Generally speaking, liberals are forward thinking and constantly seeking change. Conservatives tend to err on the side of caution when it comes to new technology. In my experience, liberal thinkers are often on the Apple line when the new iPhone comes out, whereas people who are more conservative may still be holding on to their BlackBerrys. This technological thinking now moves over to how the web influences politics. According to Matthew Hindman’s The Real Lessons of Howard Dean:Reﬂections on the First Digital Campaign, liberals are more inclined to use the Internet as a way to find out/contribute to a political campaign. The article raises an interesting question: “Should we expect this liberalconservative gap to be temporary or an enduring feature of the online political landscape?”
As the Internet grows even more influential, it will become even more of a norm to find news and information from the Internet than it already is. For us, the students and University faculty reading this post, it is inevitable that we receive a large chunk of our information on the web — no matter what our political party affliliation is. We are a younger generation who grew up with the Internet. However, ask 78 year old Jenny Mae down in Tumbleweed, Alabama if she’s ever clicked a computer mouse, let alone surf the web, chances are — she hasn’t. It is safe to assume that an older, technology-lacked, middle-American woman would be pinned as a conservative. Therefore, that’s one less conservative surfing the web, looking for information on the candidates. She probably already knows who she is voting for.

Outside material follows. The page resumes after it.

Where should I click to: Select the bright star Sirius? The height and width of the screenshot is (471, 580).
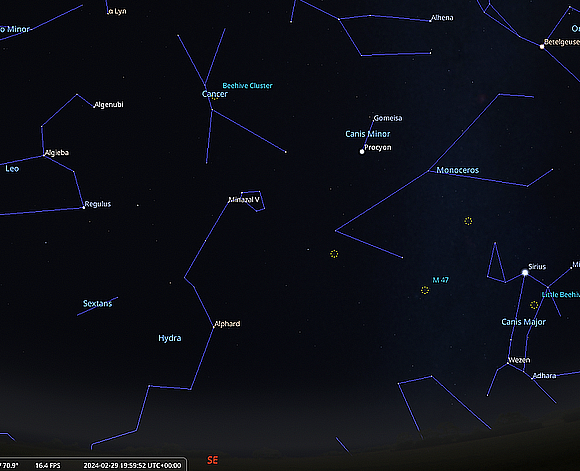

Saturday Night Live did a small bit in this week’s “Weekend Update” on campaign Do’s and Don’ts for the candidates. In the bit, Seth Meyers, the comedic news caster reported that Romney was up a large amount in a poll that is taken by people who still use land line phones. Those who primarily use landline phones as opposed to cell phones are generally older, and therefore, probably more conservative. It shows that those who do not embrace technology as quickly as others tend to affiliate themselves with a more conservative political viewpoint.
As the Internet generation expands and drives out the older generation, it can be said that this liberalconservative gap online will start to close. As the Internet gains more popularity and everyday usage, liberals, conservatives, middle-grounders alike will be searching for content about candidates on the Internet. The Dean campaign, though unsuccessful, had the right idea — and soon all candidates will follow his digital footsteps. The question is, how will it expand even further?